BEGIN PROVIDED RECORDS
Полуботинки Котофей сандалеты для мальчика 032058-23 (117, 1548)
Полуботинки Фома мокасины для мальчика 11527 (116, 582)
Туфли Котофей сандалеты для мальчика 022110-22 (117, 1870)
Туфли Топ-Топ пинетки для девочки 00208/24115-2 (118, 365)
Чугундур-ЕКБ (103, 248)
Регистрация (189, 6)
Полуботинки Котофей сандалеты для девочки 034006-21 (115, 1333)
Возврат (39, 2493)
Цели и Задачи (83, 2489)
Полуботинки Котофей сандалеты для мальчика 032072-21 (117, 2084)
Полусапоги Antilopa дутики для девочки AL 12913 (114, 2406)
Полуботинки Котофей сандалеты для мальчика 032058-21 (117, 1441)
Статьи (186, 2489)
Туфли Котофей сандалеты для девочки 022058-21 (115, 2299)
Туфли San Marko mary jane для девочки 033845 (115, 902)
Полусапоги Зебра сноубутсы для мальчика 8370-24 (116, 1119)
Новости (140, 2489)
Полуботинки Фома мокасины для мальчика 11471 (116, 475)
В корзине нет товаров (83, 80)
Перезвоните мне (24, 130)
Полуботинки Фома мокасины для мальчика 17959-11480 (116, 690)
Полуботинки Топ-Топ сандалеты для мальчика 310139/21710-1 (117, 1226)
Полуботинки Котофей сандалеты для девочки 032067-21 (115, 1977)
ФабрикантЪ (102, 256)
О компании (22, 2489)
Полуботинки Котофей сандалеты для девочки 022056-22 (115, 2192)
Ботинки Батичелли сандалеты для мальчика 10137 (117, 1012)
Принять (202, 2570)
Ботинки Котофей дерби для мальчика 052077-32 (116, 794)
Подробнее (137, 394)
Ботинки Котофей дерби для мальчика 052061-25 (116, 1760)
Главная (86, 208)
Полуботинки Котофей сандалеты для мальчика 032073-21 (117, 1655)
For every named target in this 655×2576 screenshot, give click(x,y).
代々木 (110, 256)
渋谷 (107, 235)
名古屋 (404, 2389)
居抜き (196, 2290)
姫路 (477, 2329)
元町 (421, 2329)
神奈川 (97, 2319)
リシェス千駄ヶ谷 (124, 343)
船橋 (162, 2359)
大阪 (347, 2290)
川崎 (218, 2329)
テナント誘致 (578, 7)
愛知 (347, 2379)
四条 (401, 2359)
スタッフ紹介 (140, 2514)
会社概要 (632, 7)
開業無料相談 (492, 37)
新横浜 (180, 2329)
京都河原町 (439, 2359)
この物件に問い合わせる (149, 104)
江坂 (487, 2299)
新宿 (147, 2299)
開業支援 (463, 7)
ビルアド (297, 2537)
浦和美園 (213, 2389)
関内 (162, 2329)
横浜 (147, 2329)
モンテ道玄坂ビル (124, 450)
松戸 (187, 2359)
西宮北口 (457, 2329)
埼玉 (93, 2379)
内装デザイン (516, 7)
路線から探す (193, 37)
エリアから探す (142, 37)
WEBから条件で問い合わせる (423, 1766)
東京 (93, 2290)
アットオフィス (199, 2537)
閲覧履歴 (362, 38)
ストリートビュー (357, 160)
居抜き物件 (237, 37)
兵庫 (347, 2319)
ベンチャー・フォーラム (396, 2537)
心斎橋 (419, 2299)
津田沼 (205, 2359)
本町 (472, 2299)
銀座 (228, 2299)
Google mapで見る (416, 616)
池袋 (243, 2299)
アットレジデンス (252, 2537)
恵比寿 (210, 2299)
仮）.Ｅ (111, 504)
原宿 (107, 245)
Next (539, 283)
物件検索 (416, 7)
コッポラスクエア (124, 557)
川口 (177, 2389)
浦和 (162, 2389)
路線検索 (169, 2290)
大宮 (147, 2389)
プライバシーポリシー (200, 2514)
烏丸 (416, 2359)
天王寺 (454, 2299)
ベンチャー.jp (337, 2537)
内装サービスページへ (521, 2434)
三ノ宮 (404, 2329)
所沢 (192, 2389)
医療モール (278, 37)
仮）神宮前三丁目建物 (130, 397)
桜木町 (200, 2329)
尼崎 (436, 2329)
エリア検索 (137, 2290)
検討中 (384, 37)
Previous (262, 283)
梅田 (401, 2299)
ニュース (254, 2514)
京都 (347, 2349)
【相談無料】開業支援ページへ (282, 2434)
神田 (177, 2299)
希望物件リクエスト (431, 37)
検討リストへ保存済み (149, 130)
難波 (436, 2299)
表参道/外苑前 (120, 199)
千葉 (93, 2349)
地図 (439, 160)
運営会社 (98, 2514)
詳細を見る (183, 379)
END PROVIDED RECORDS
BEGIN PROVIDED RECORDS
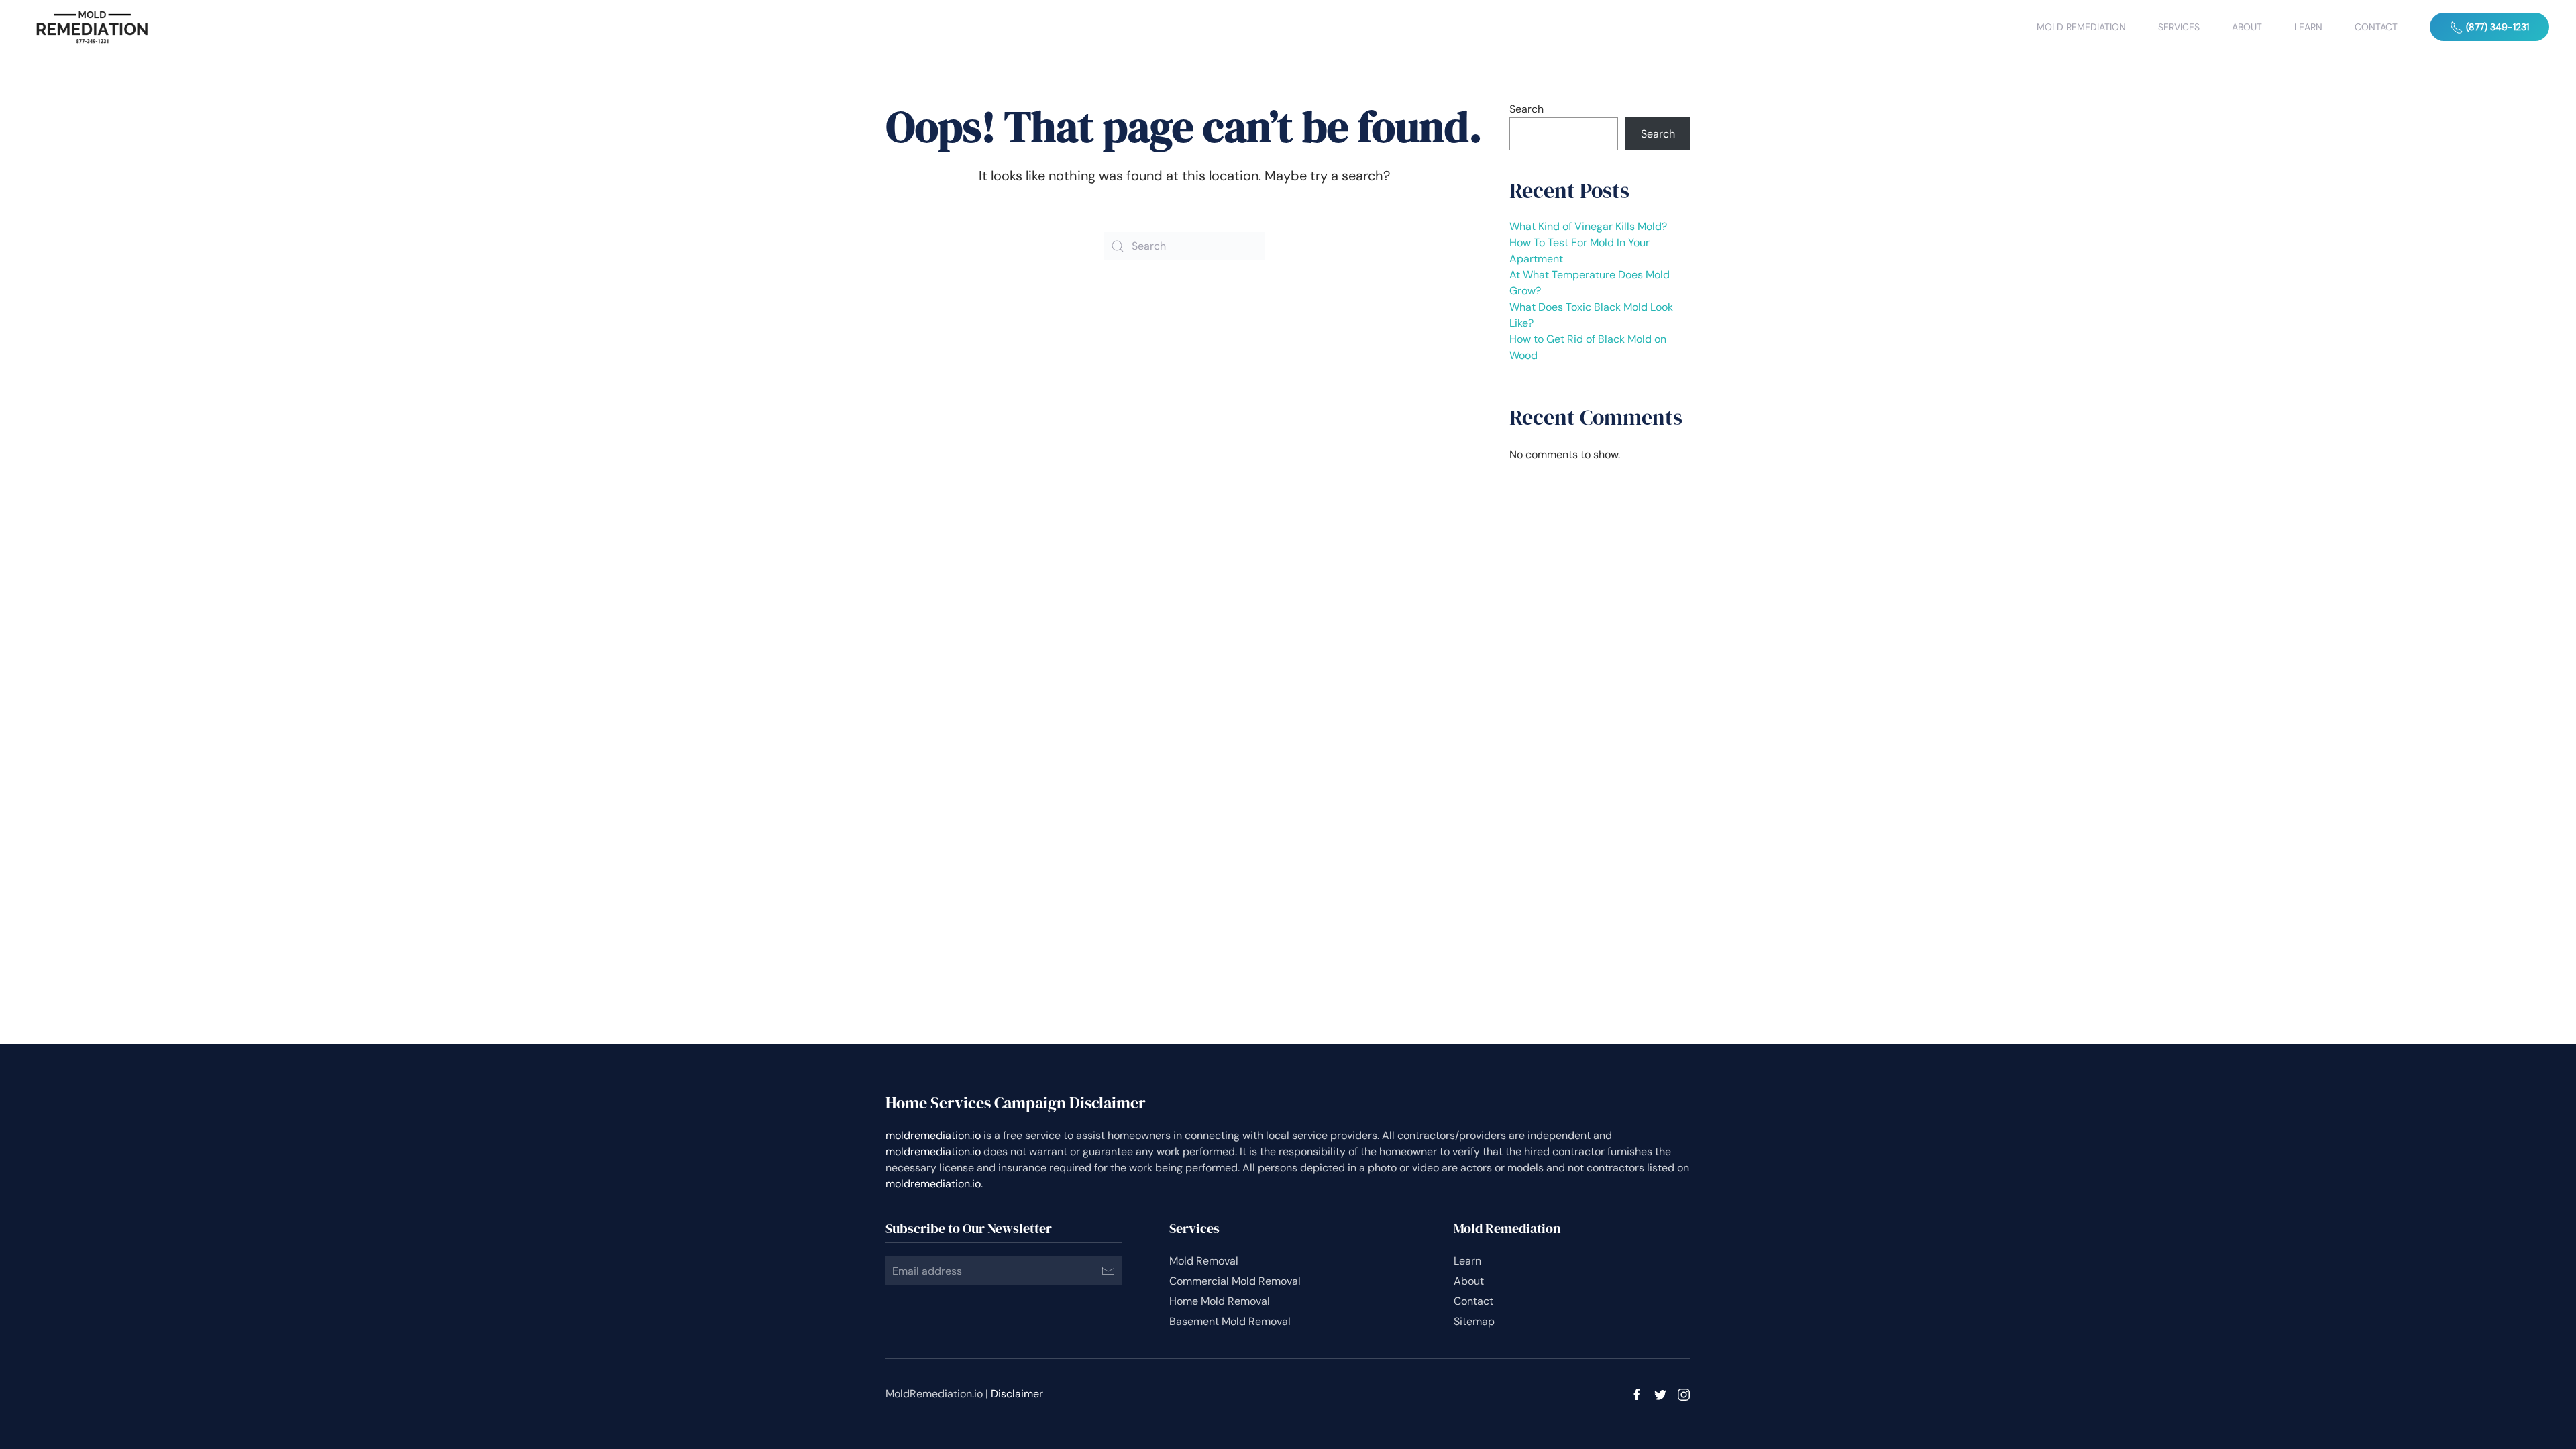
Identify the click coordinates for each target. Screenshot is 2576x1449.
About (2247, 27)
END PROVIDED RECORDS
**TASK DESCRIPTION**:
Pick out every line of the listing containing the word "target", and show those lines.

**SOLUTION**:
For every named target in this 655×2576 screenshot, give click(x,y).
Identify the click coordinates for each target. Screenshot is 2576x1449.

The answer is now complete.